The nuclear receptor proteins known as peroxisome proliferator-activated receptors (PPARs) work as transcription factors to control gene expression. PPAR's functions include regulating the genes responsible for fatty acid absorption and oxidation, metabolism of lipids and carbohydrates, inflammation, and proliferation of cells. It also serves as an efficient therapeutic target for the management of numerous forms of metabolic syndrome, particularly NAFLD, diabetes mellitus, and dyslipidemia. PPARα, PPARγ, and PPARβ/δ are three isoforms. Overexpression of PPAR causes NAFLD.

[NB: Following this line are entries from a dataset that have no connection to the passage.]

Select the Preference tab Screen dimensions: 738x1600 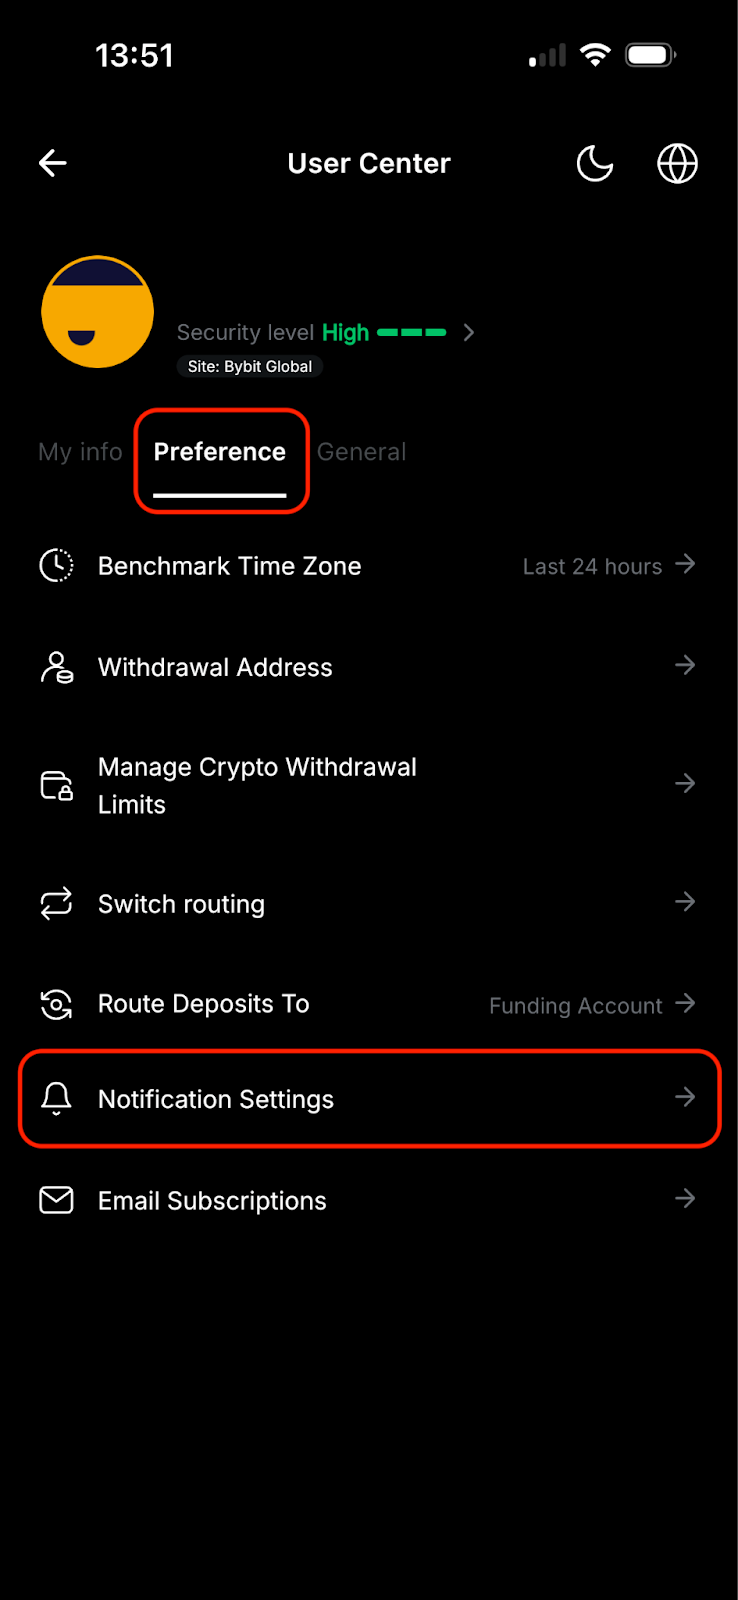[220, 452]
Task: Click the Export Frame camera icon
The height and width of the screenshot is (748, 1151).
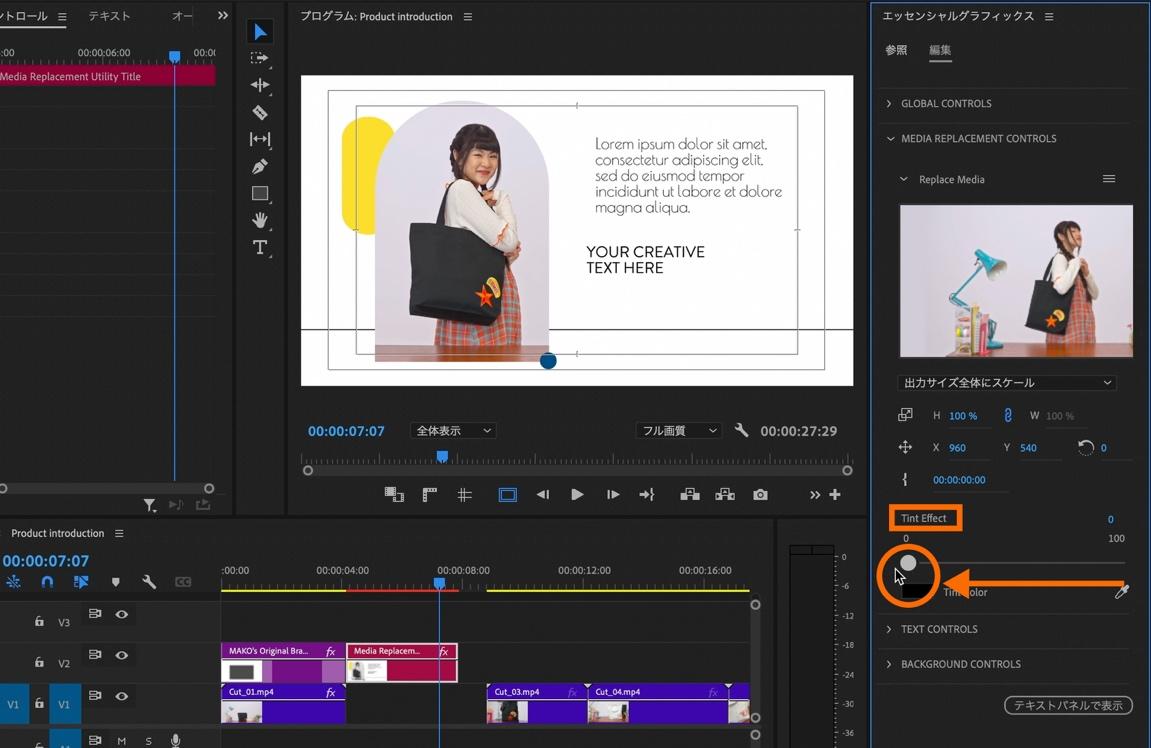Action: click(760, 494)
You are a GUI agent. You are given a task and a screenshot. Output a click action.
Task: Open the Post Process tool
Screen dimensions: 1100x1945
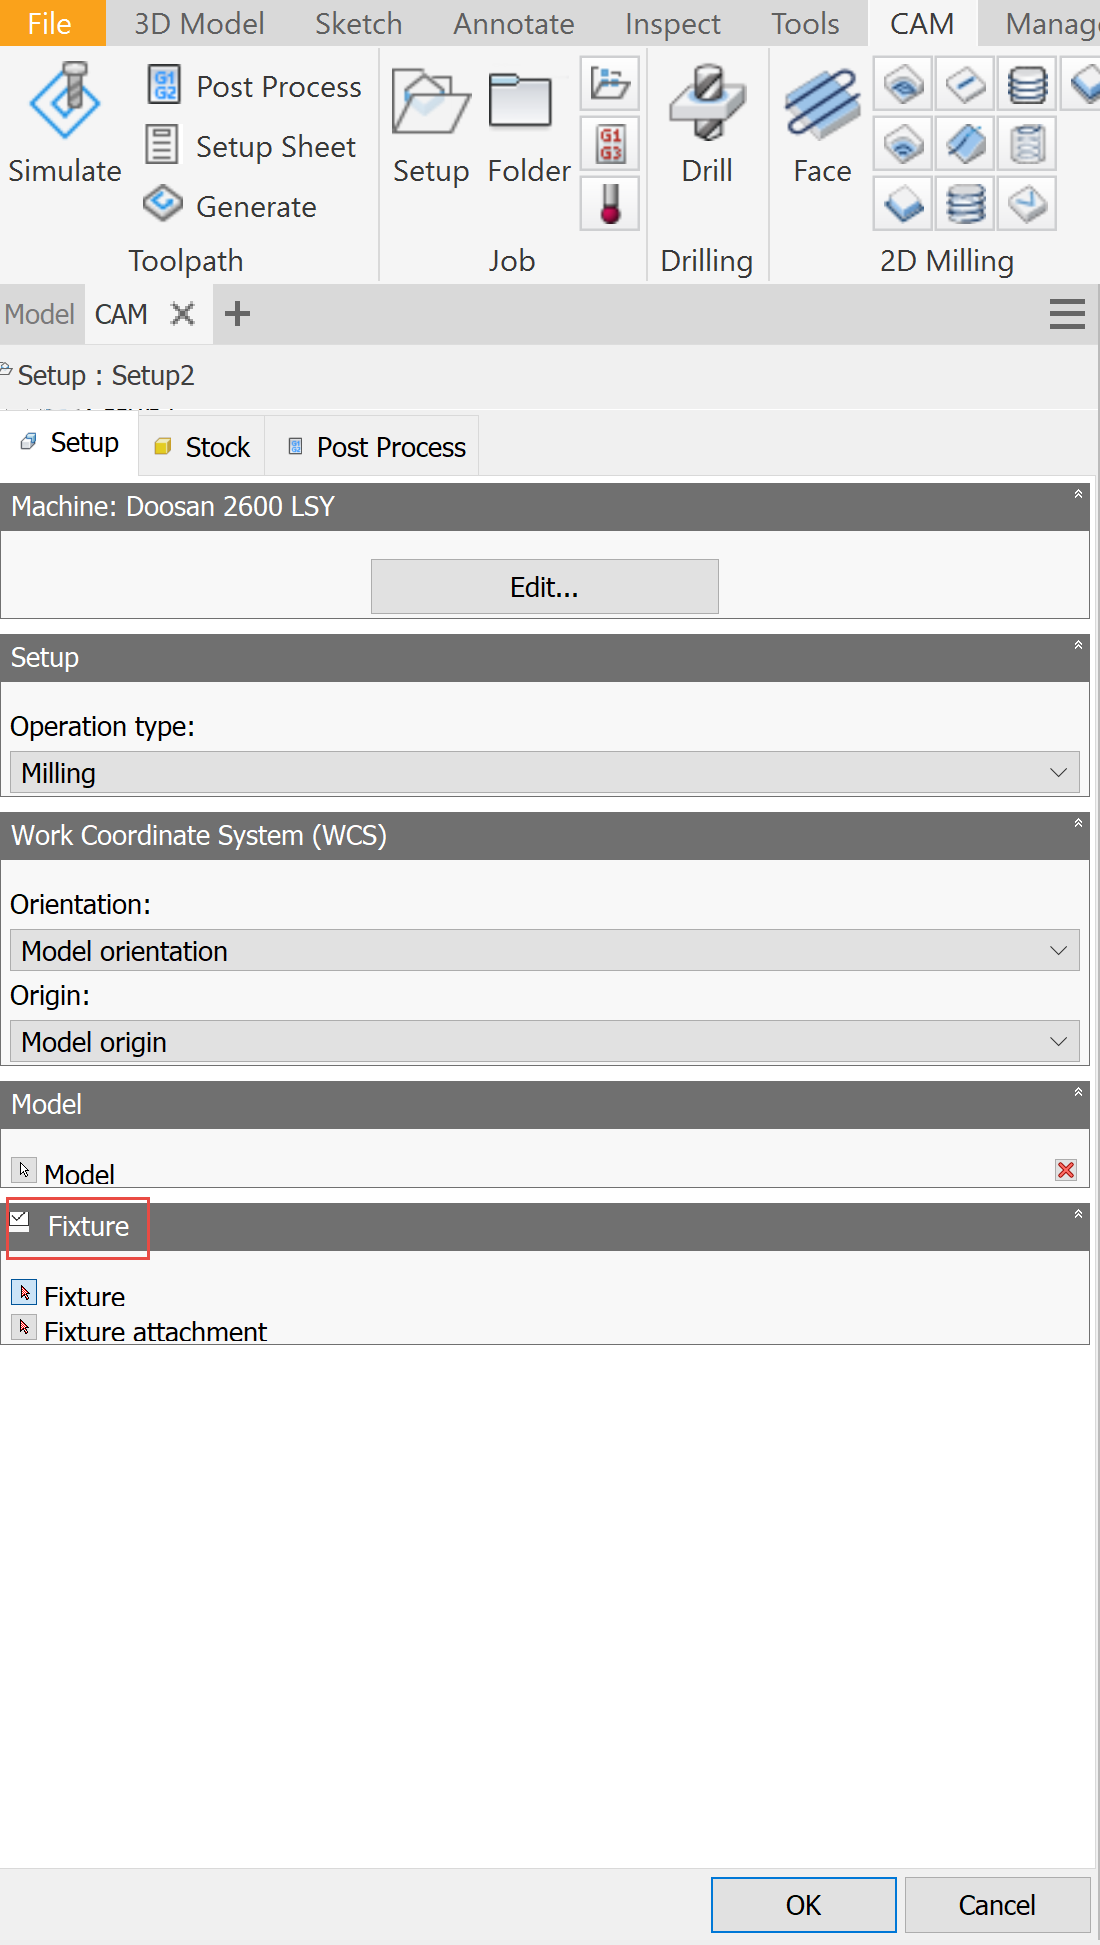click(253, 86)
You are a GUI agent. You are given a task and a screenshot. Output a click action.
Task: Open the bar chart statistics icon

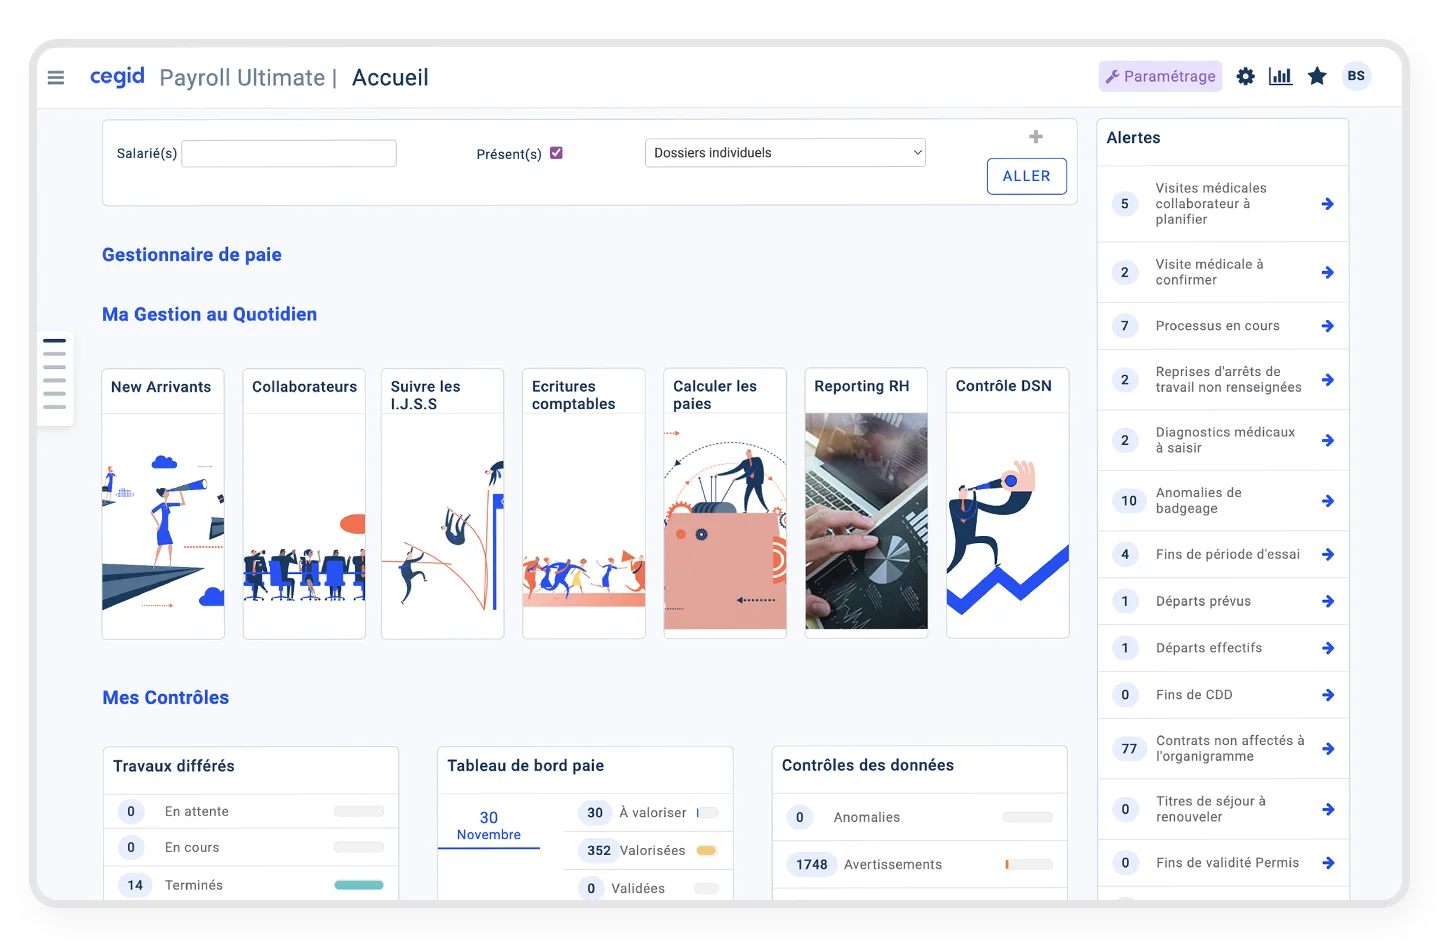click(x=1280, y=76)
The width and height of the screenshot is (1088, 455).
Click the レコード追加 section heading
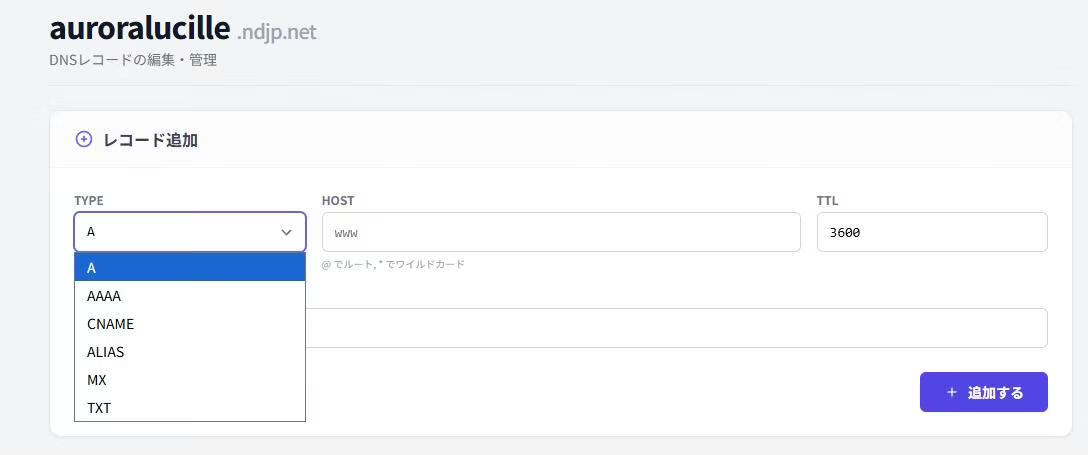pyautogui.click(x=150, y=140)
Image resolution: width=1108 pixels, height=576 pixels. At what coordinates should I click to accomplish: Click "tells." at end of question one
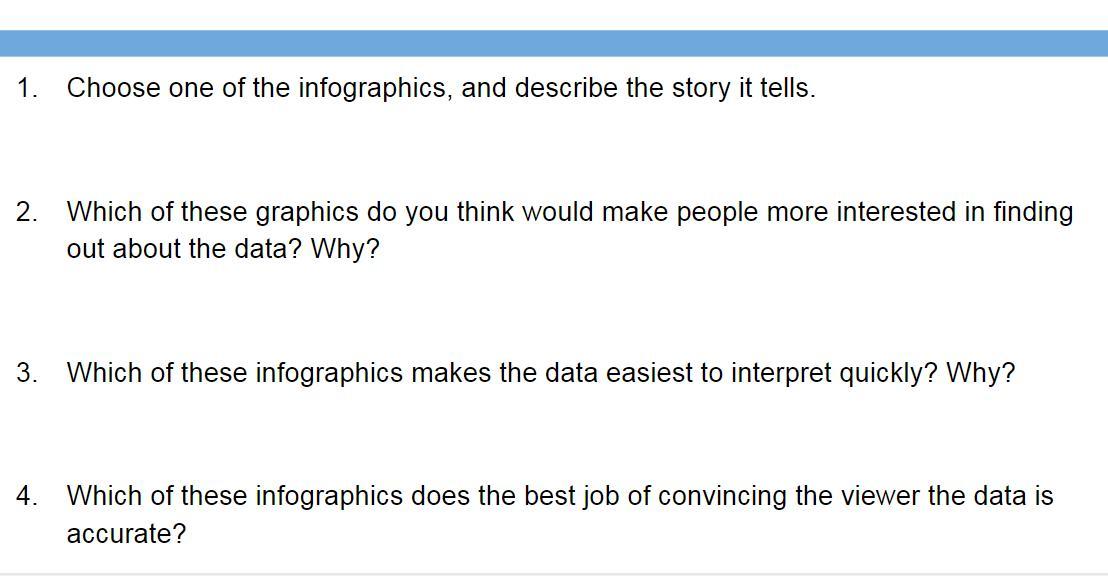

The target protein for this study is Peroxisome proliferator-activated receptor alpha (PPARα), it has a resolution of 1.23Å, the PDB ID 6KAX, and the active site residues as: M330, V332, I339, L247, C275, C276, F273, I447, H440, Y314 was refined using BioIn tool of PRinS3. 205 SMILES for compounds that are active against PPAR were searched using MedChem Express. These 205 Canonical SMILES in .smi format were uploaded, and the pre-trained model was chosen as Nuclear Receptor in the Symog/AI interface. The number of Smiles to be generated was set to 100 , 7555 SMILES were generated. These 7555 SMILES were then filtered on the basis of molecular weight (160–480 g/mol), synthesizability (1-3), and druglikeliness (>0.4). Of the total generated SMILES, 2149 SMILES met the specifications. Of the 2149 smiles produced by Symog AI that were checked against Chembl to identify novel SMILES, 118 were discovered to be novel. A total of 118 SMILES were obtained and filtered based on their PubChem identities. 83 SMILES had no identity. Then, Open Babel software was used to convert each of the 83 SMILES to a PDB file which was then used as a ligand dataset. Using the X-ESS tool, the target protein was docked with the ligand dataset. FDA-approved drugs still in the trial phase were docked with the target protein. To find out the novel molecule against the target protein, first, the compounds were filtered based on the hydrogen bond and minimum binding energy in order to compare them with docked drugs that are still in the trial stages. It has been found that 5 of the 11 compounds in the ligand dataset are better than FDA-approved drugs that are still in the trial stage and can be used for research purposes.